▶ _ASSIGNMENT_:
Once the line with "Instruction: Toggle 自动" is found, write it out along with every line after it, exactly, up to the last line of the entries below. Exclude pictures.

▶ _DATA UNDER STUDY_:
○ ○ ○ ○

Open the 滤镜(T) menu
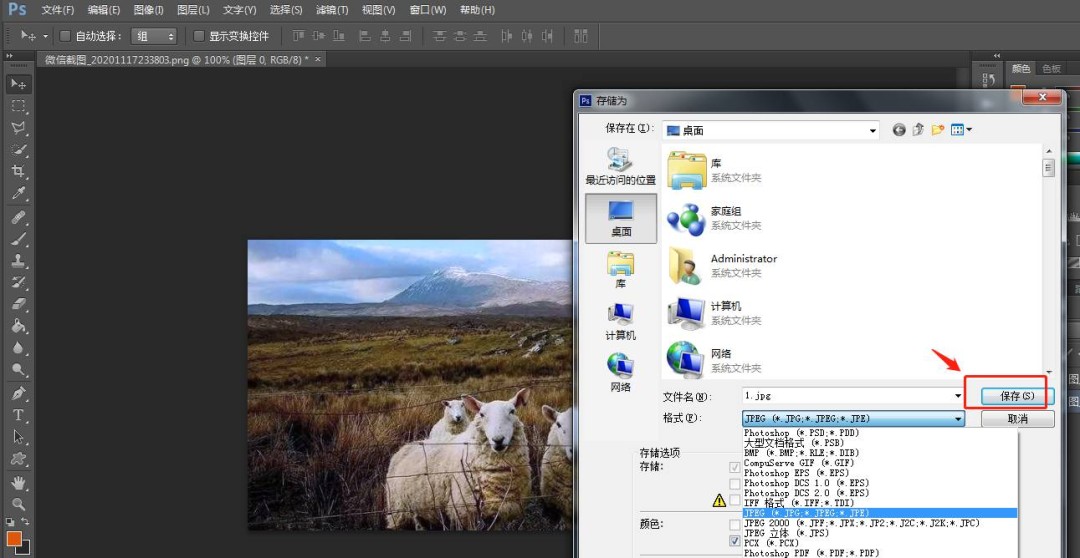click(332, 10)
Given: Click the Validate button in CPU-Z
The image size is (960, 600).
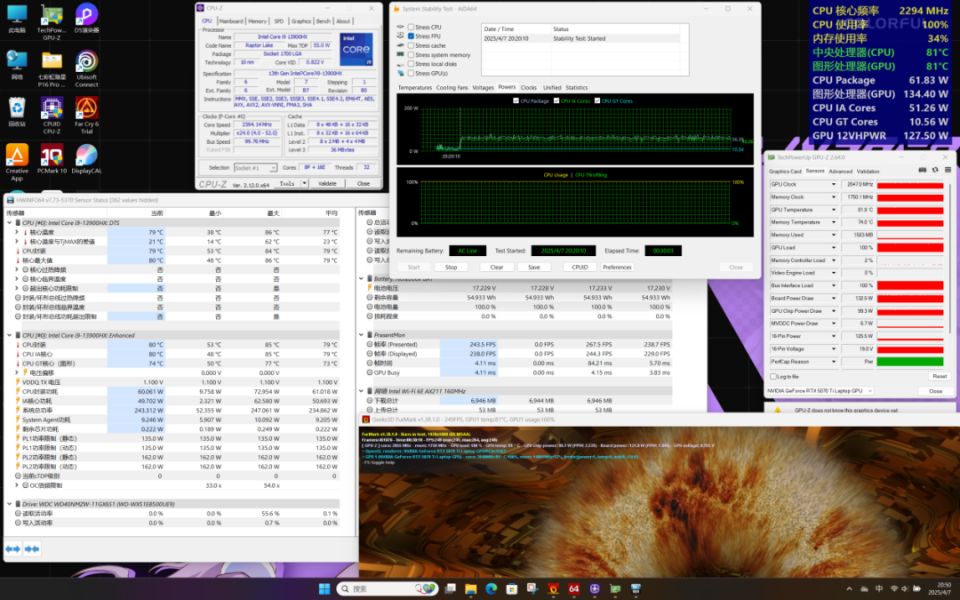Looking at the screenshot, I should click(x=328, y=183).
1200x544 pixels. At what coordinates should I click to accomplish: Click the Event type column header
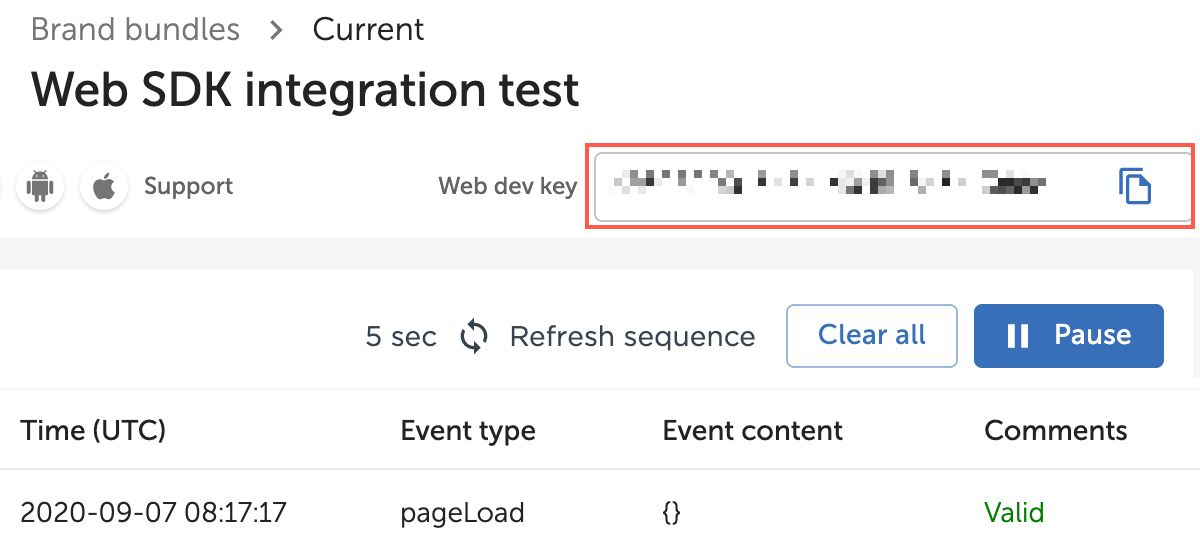[468, 431]
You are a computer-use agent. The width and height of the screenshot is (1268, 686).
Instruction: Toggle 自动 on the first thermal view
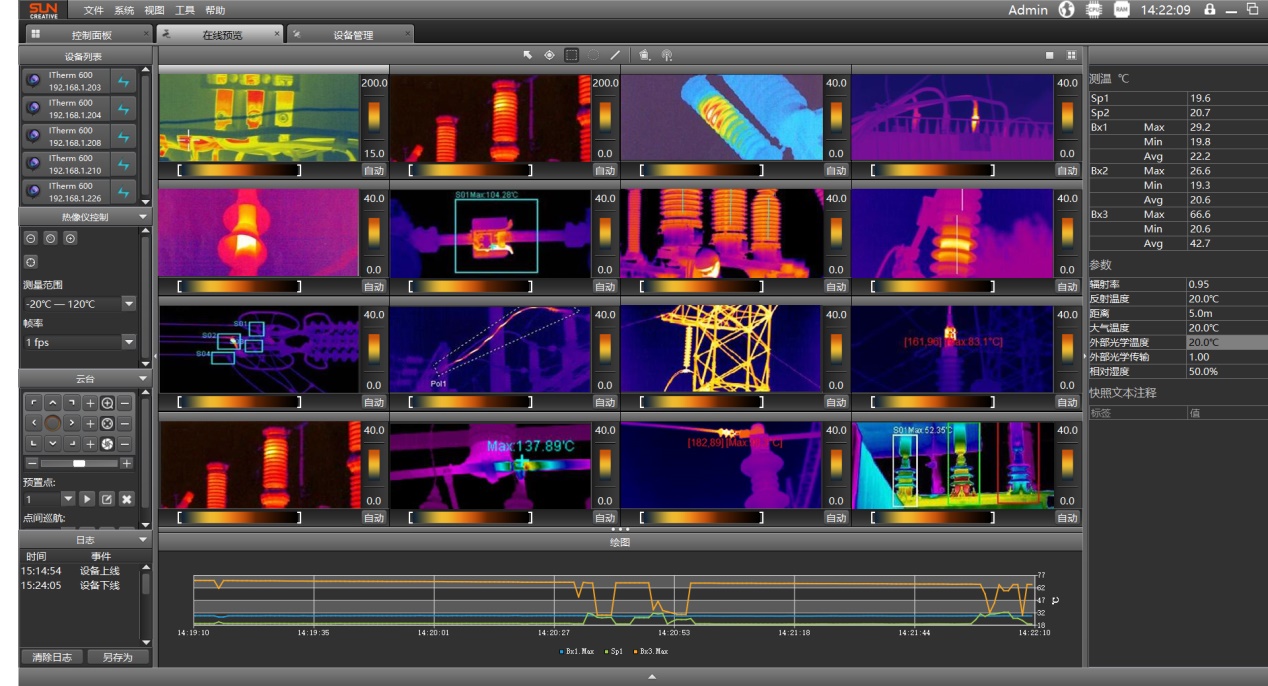click(373, 170)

○ ○ ○ ○

▶ _RESPONSE AREA_:
Instruction: Toggle 自动 on the first thermal view
click(373, 170)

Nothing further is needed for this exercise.